Centauro, sátiro e/ou homem em fase de velha renovação procura profissional com tempo disponível e inesgotável paciência desejoso(a) de monitorar seus pensamentos vagos e prestar acompanhamento ao longo de seu dia. Nesta sua nova transição, dispensa números indefinidos, controles, orientação, mágicas, vaticínios, brumas e estados de espírito.

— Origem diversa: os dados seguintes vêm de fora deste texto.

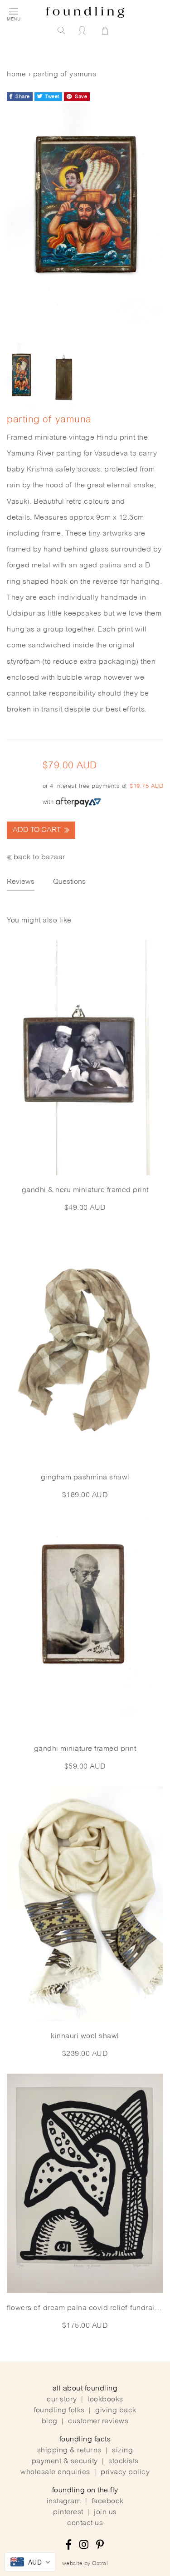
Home (16, 74)
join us (105, 2512)
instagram (64, 2501)
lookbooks (105, 2399)
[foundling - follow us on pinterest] (100, 2546)
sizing (122, 2450)
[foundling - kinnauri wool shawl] (85, 1904)
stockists (123, 2461)
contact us (85, 2523)
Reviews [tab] (20, 882)
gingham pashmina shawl (85, 1477)
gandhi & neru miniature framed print (85, 1190)
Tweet (51, 97)
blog (50, 2421)
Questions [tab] (69, 882)
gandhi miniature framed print (85, 1749)
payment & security (65, 2461)
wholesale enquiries (55, 2472)
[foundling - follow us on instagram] (84, 2546)
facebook (108, 2501)
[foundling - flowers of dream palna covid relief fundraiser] (85, 2183)
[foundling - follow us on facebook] (69, 2546)
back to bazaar (39, 857)
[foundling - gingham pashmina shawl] (85, 1345)
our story (62, 2399)
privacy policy (125, 2472)
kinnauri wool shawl (85, 2036)
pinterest (68, 2512)
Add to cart (38, 830)
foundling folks (59, 2410)
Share (22, 97)
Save (80, 97)
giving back (115, 2410)
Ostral (100, 2563)
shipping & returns (69, 2450)
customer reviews (98, 2421)
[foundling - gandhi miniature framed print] (85, 1624)
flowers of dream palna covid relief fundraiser (85, 2308)
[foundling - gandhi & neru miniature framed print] (85, 1057)
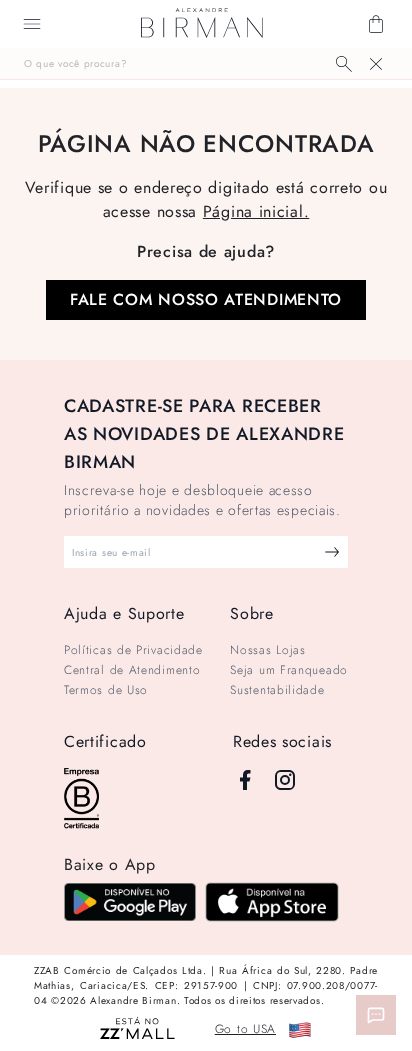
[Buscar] (344, 64)
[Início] (202, 24)
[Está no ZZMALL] (137, 1029)
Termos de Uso (106, 690)
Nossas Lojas (267, 650)
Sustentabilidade (277, 690)
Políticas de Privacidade (133, 650)
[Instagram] (285, 780)
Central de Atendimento (132, 670)
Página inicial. (256, 211)
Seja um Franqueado (289, 670)
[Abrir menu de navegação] (32, 24)
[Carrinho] (376, 24)
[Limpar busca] (376, 64)
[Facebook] (245, 780)
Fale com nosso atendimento (206, 299)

(Estados de espírito em geral são atropeladores e consomem todo o doce das coisas.)

Tal monitoramento deverá incluir ainda minhas etílicas noites em que meu desvairado repouso oscila qual um velocímetro esquizofrênico entre minissonhos fosforecentes em variegados tons pastel e os mais sombrios pesadelos que um ser supostamente humano já foi capaz de tolerar.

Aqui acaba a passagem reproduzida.